One missing piece here is automating documentation for data. @cboettig EML package is a good eg of a tool that can help automate dataset curation in R. metadata for data is the kind of thing most people forget about but makes data reuse so much easier, and at least EML can create granular machine readable metadata files to make dataset submission to online repos easy

Agree with @sckott , but also if the data are too large and are potentially dynamic, pointing to DOI'd snapshots (a la dataOne?) is an important thing to consider too.

@jread-usgs In the future we should also be able to just do this with Dat. Such that the package contains a dat remote and appropriate metadata. Then a user can just dat clone when retrieving the raw data. This is planned functionality for rDat.

@karthik excited for that to be a reality. cool.

All good ideas. Quick comments:

  • I like dat very much, and of course we can have "plugins" (small R packages, really), that add various data sources, like DOIs.
  • If small data is polymorphic, that's fine, put it in the R package (or a separate R package by itself, and put that R package into git). So this could be a plugin, too. Obviously, less functional than dat, but sometimes this is enough.
  • You can document data in an R package. I understand, that this is not always flexible enough, and then you can just use an EML(-like) plugin.
  • I like scripts, and definitely want to keep them in the workflow. :)

This topic/thread has sparked an interesting discussion in our office, and I wanted to bring up a point that @lawinslow made that I had missed: Often the point of packages is to abstract elements of the data processing, which is in direct conflict with the concepts of reproducible research. Of course the guts would be available in the source, but the points of emphasis may be at odds for the two concepts. The discussion about scripts vs functions that @jennybc brought up are also supporting this need. Just another thing to consider as part of the high-level discussion "R packages as reproducible research".

@jread-usgs I was probably unclear about a lot of things. I didn't mean to say that all R packages are research.

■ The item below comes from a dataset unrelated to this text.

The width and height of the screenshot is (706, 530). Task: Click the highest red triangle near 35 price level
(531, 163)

I agree that packages are abstractions, in a sense all of programming is about making abstractions. For the concerns of the research, at any given stage (i.e. at a git commit) of the project these abstractions correspond to some specific implementations. (At least if you want to execute them, you need implementations.) And that is all you need to make the research reproducible.

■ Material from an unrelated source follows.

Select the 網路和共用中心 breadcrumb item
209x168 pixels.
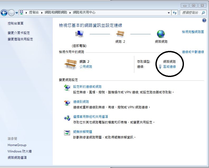point(84,13)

As for scripts, I think they are fine. We can just put them in inst/scripts and then have our tools handle them appropriately. E.g. the "make system" should be able to run scripts, etc.

Hi all. I've just created the repository we discussed yesterday. The README can host our notes from yesterday and developing thoughts:

https://github.com/ropensci/rrrpkg

I'm about to take @hadley's notes and dump them in. I may also take a pass through, in case I can add anything. Please feel free to add more via PR or ask me if you want to be a collaborator.